Dewey v. Gray, Whipply & Co.

2 Cal. 374 | Cal. | 1852

Heydeneeldt, Justice.

When this case was here before, the Court decided that if a landlord entered upon his tenant’s premises without his consent, before the expiration of the lease, and re-let the premises to another, such entry and re-letting discharged the tenant from his covenant, except as to such part of the rent as had accrued at the time of the re-entry, which the landlord was entitled to recover.

The latter portion of that decision is in abrogation of one of the plainest principles of law; and if this case was a new one, I would not hesitate to overrule it. But legal rules deprive us of the power to do so. The decision having been made in this case, it has become the law of the case, and is not now the subject of revision.

This question was very fully argued and considered by the Supreme Court of the United States, in the case of the Washington Bridge Co. v. Stewart, et al., 3 Howard, 413; and although in that case the question raised on the record, was the important one of jurisdiction, it was notwithstanding held that the previous decision of the Court in the same case, was conclusive of the rights of the parties, and not revisable.

But even if the point relied on was the subject of adjudication at this time, it would be insufficient to procure a reversal of the judgment in the present case. The verdict of the jury being for the whole amount of the sum claimed by the plaintiff, was a conclusive finding against the fact alleged of re-entry and re-letting. The charge, therefore, however erroneous it may have been, worked no injury to the defendants.

The next question is, whether the Court erred in refusing a new trial. It is insisted on behalf of the appellants, that the evidence proved clearly that there was a re-entry and a re-letting, and collection of rents by the plaintiffs. There was but one witness on this point; and upon sifting his evidence closely, we are of opinion that there was no re-entry or re-letting, although the witness may have entertained that opinion.
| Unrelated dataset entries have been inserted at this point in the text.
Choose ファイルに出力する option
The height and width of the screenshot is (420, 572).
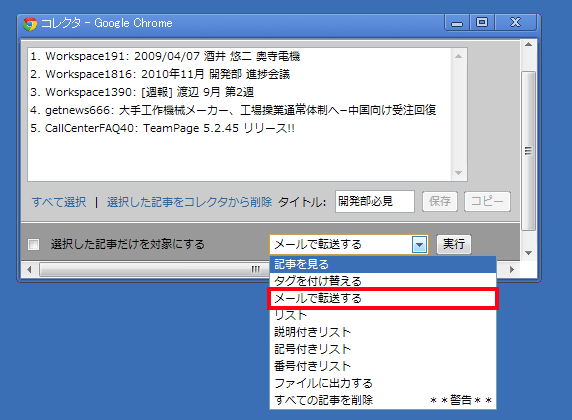[x=383, y=383]
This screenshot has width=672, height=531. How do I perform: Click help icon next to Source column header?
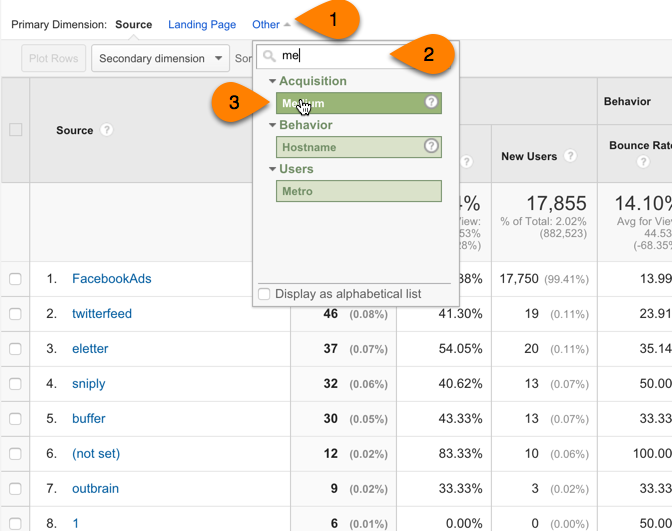tap(107, 131)
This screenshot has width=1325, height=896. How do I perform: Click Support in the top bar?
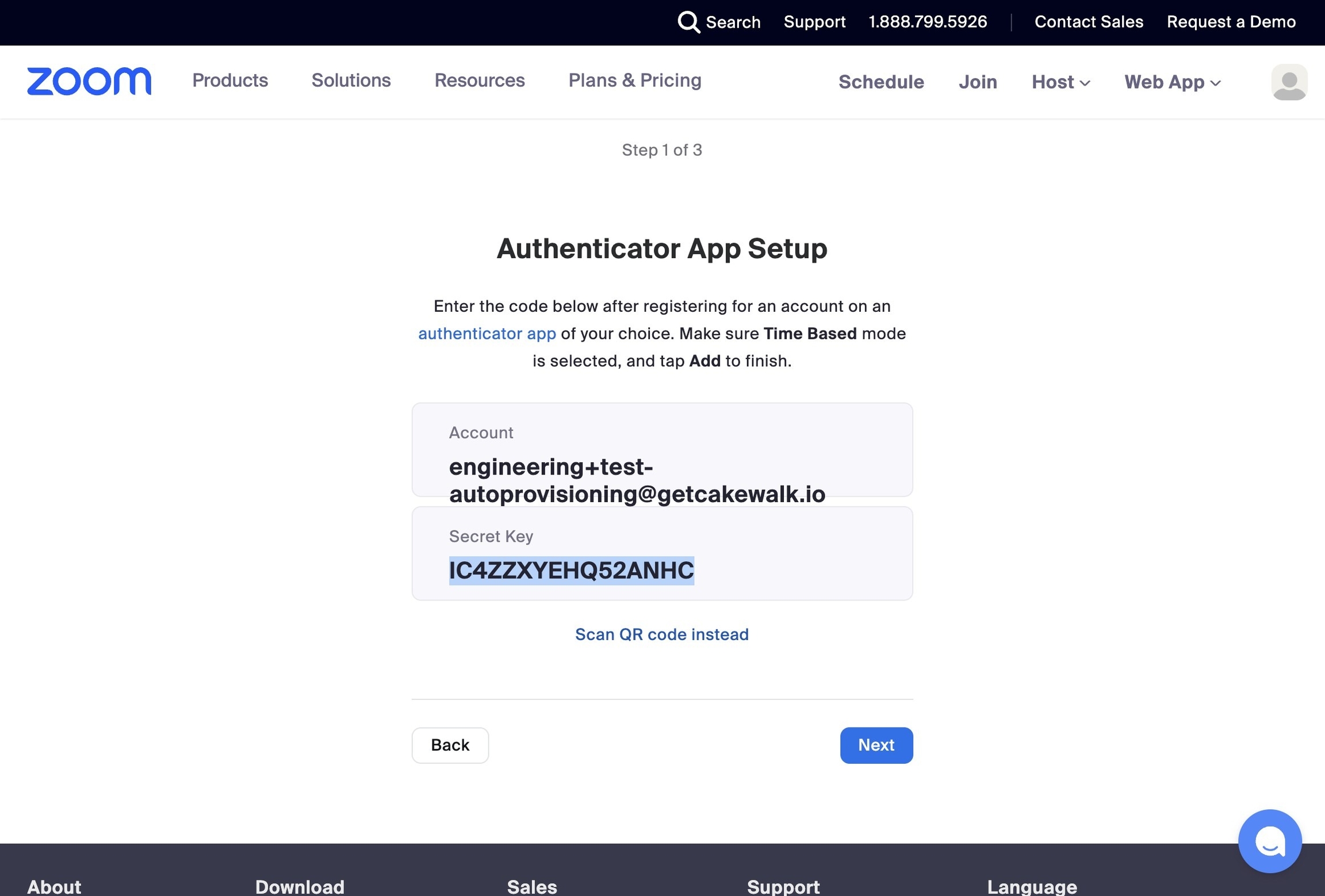click(x=814, y=22)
One of the parties to whom it is alleged there was a re-letting, was one of the original lessees; he was in possession at the time of the pretended re-letting, and seems to have continued in undisturbed possession of the premises. All of the language attributed by the witness *378to the plaintiffs, shows clearly, that it was not his design to reenter or re-let the premises, or to release his rights against the original lessees. The money paid him by the witness was receipted for on account of rent, and as the witness was taken into joint occupation by Butler, one of the original lessees, it was no business of the plaintiff to object to the source from whence the payments came. His account, as stated, shows that he credited the lessees for payments; and unless other payments were proved, it is a fair and necessary presumption that the credits were for the payments made by the witness and Butler.

This disposes of all the questions of any consideration raised by the defence; and the judgment is consequently affirmed with costs.